13 de fevereiro de 2026, 19:34:00

Enredos afrocentrados marcam o Grupo Especial de São Paulo e exaltam ancestralidade e resistência negra


Enredos afrocentrados marcam o Grupo Especial de São Paulo e exaltam ancestralidade e resistência negra

Crédito SECOM de São Paulo

Na edição deste ano dos desfiles do Grupo Especial das escolas de samba de São Paulo, enredos com narrativas afrocentradas serão destaque no Sambódromo do Anhembi. Entre as histórias contadas, a Mocidade Unida da Mooca, tradicional agremiação da Zona Leste, abre a passarela com o enredo “Gèlèdés – Agbara Obinrin”, que coloca em evidência a força e o protagonismo das mulheres negras na construção da sociedade brasileira.
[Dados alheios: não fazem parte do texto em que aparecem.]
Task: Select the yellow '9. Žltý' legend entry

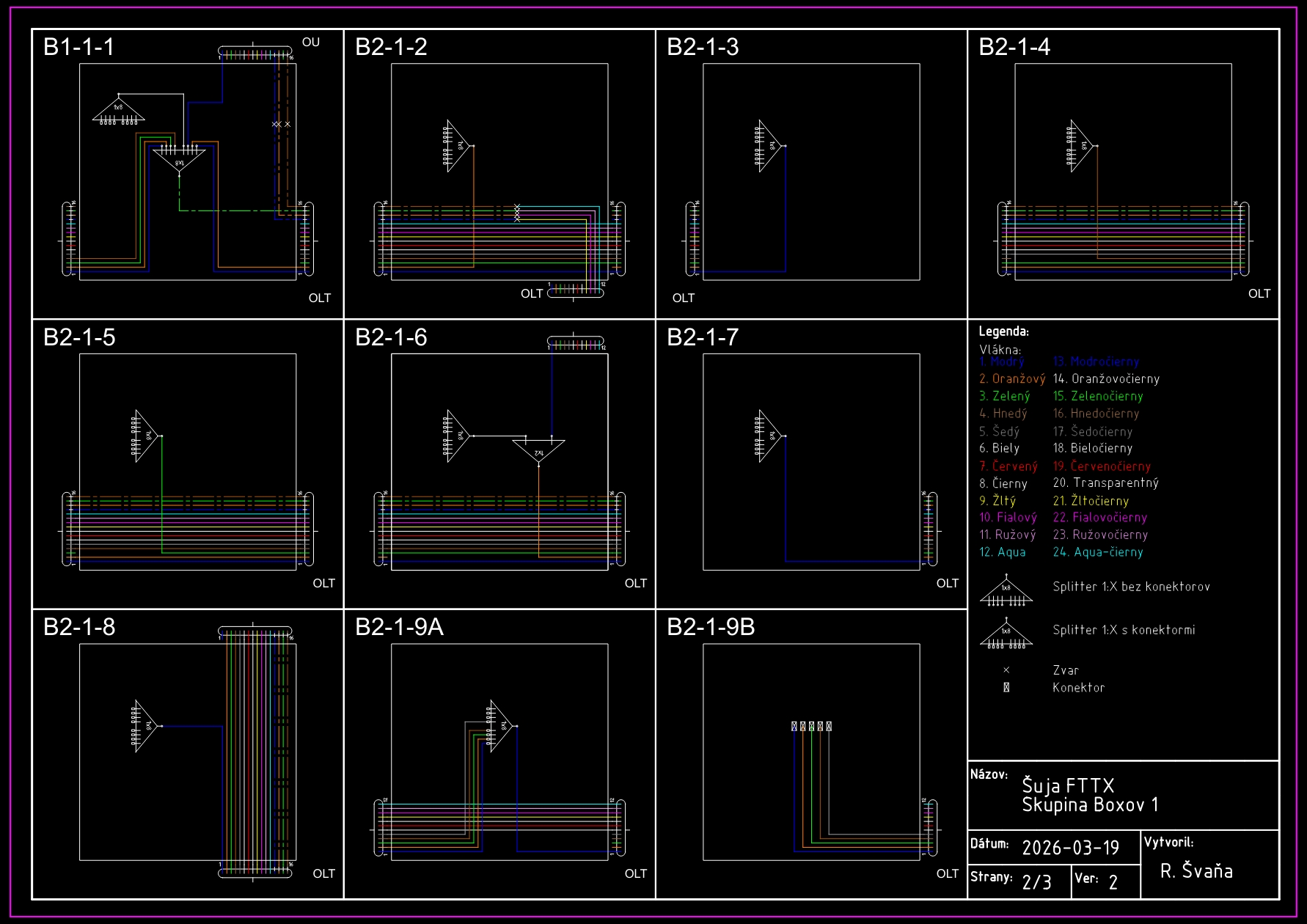Action: (x=997, y=501)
A proposta também destaca a trajetória da filósofa e ativista Sueli Carneiro, uma das principais vozes do movimento negro contemporâneo.
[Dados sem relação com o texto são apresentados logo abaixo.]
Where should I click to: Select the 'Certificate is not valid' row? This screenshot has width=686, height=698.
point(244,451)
A Barroca Zona Sul traz a orixá das águas doces como grande homenageada no enredo “Oró Mi Maió Oxum”, que enaltece a espiritualidade de matriz africana e reforça a importância das religiões afro-brasileiras na formação cultural do país.

A valorização da história e da resistência negra também ganha espaço no enredo “Império dos Balangandãs: Joias Negras Afro-Brasileiras”, que resgata a trajetória de mulheres escravizadas que utilizavam os balangandãs como símbolos de proteção, identidade e, muitas vezes, autonomia financeira. A responsável por esse enredo é o Império de Casa Verde.

A Mocidade Alegre se renderá a Léa Garcia e levará para o Carnaval de 2026 o enredo “Malunga Léa – Rapsódia de uma Deusa Negra”, que homenageia uma das maiores damas da dramaturgia nacional, recordando papéis icônicos da artista, como o que ela desempenhou na obra “Escrava Isaura”.

Exu é o grande personagem do enredo “Abre Caminhos”, da Camisa Verde e Branco. O desfile foca na comunicação, na fé e no papel do orixá.